### ACTIVITY:
Every entry below should be reproduced exactly, with all pictures left out.

### SOURCE DATA:
▼
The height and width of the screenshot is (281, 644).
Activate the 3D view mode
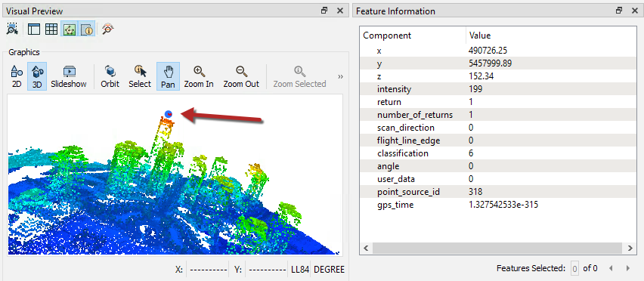37,77
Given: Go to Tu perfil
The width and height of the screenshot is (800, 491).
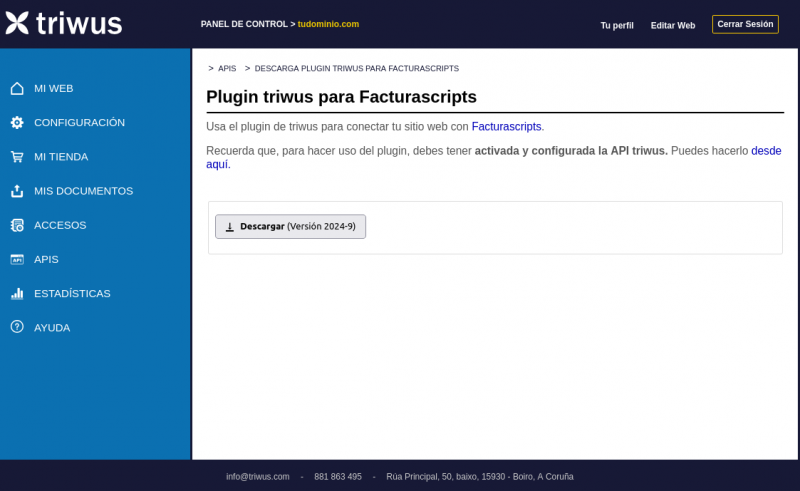Looking at the screenshot, I should click(617, 25).
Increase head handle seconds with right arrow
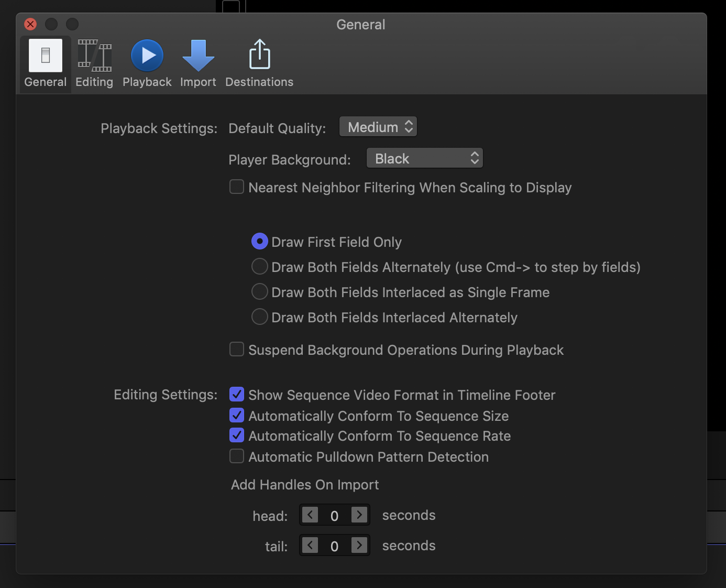The image size is (726, 588). pos(359,515)
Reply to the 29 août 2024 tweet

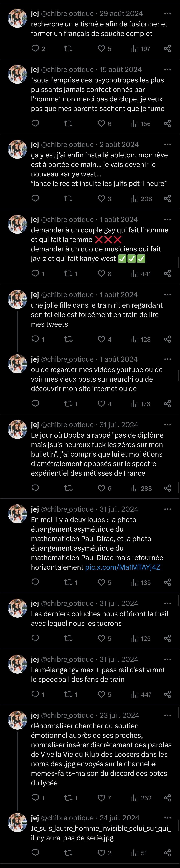(x=35, y=49)
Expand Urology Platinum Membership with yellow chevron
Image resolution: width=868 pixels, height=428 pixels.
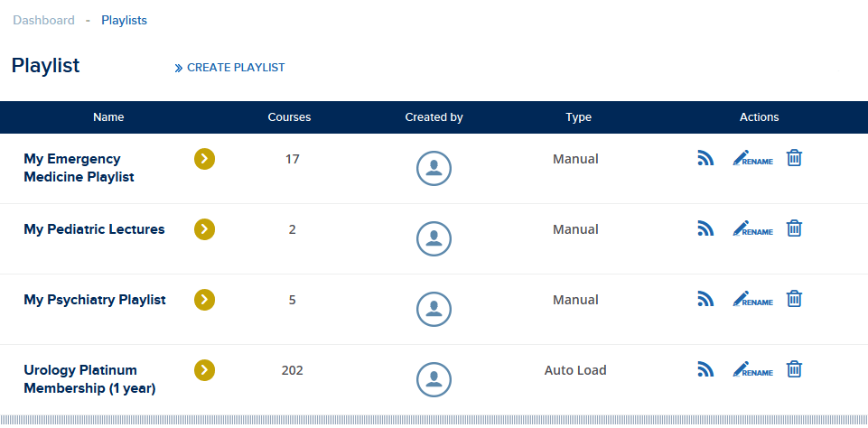(204, 370)
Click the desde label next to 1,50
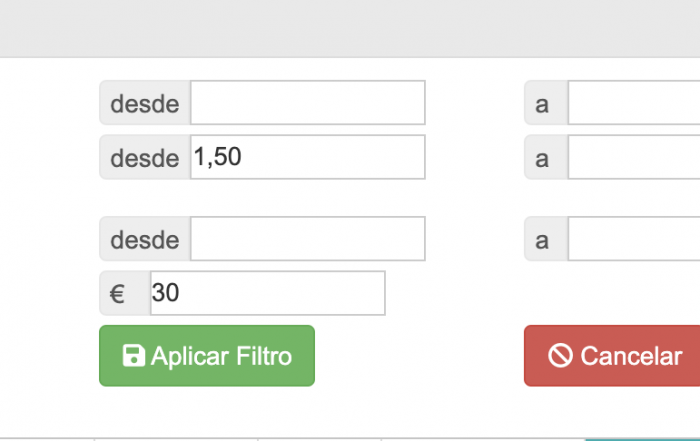This screenshot has height=441, width=700. click(x=145, y=157)
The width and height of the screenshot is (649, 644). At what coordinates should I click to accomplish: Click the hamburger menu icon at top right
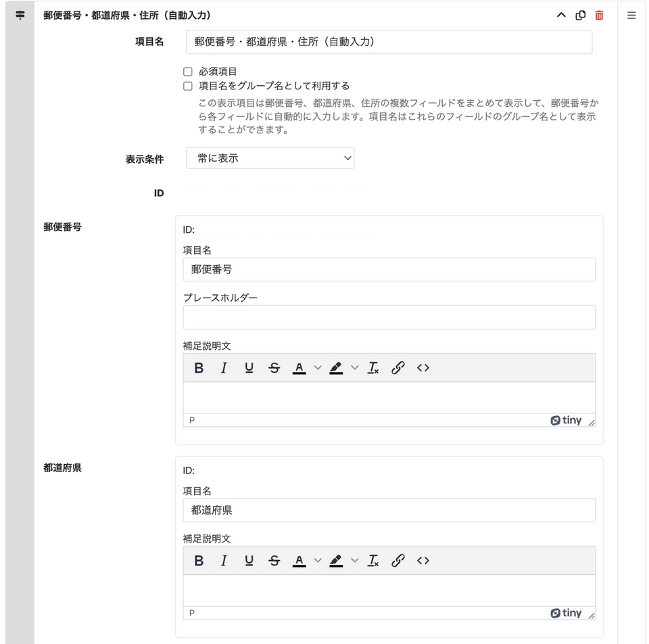click(x=631, y=16)
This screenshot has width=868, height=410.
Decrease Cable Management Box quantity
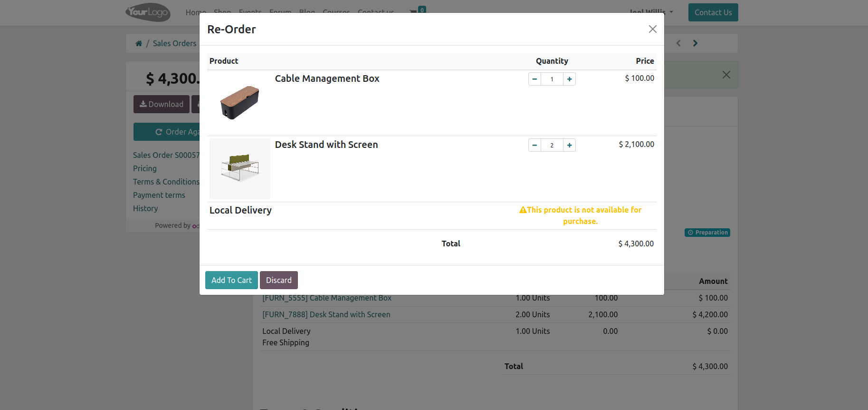pos(534,79)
▲
### EXERCISE SOLUTION:
The height and width of the screenshot is (281, 644).
Activate the 3D view mode
37,77
Given: Go to Tu perfil
The width and height of the screenshot is (800, 491).
Looking at the screenshot, I should click(617, 25).
Increase head handle seconds with right arrow
The image size is (726, 588). pos(359,515)
Reply to the 29 août 2024 tweet

(x=35, y=49)
Expand Urology Platinum Membership with yellow chevron
Image resolution: width=868 pixels, height=428 pixels.
(204, 370)
Click the desde label next to 1,50
This screenshot has height=441, width=700. click(x=145, y=157)
The width and height of the screenshot is (649, 644). At what coordinates should I click to accomplish: Click the hamburger menu icon at top right
click(x=631, y=16)
This screenshot has width=868, height=410.
Decrease Cable Management Box quantity
pos(534,79)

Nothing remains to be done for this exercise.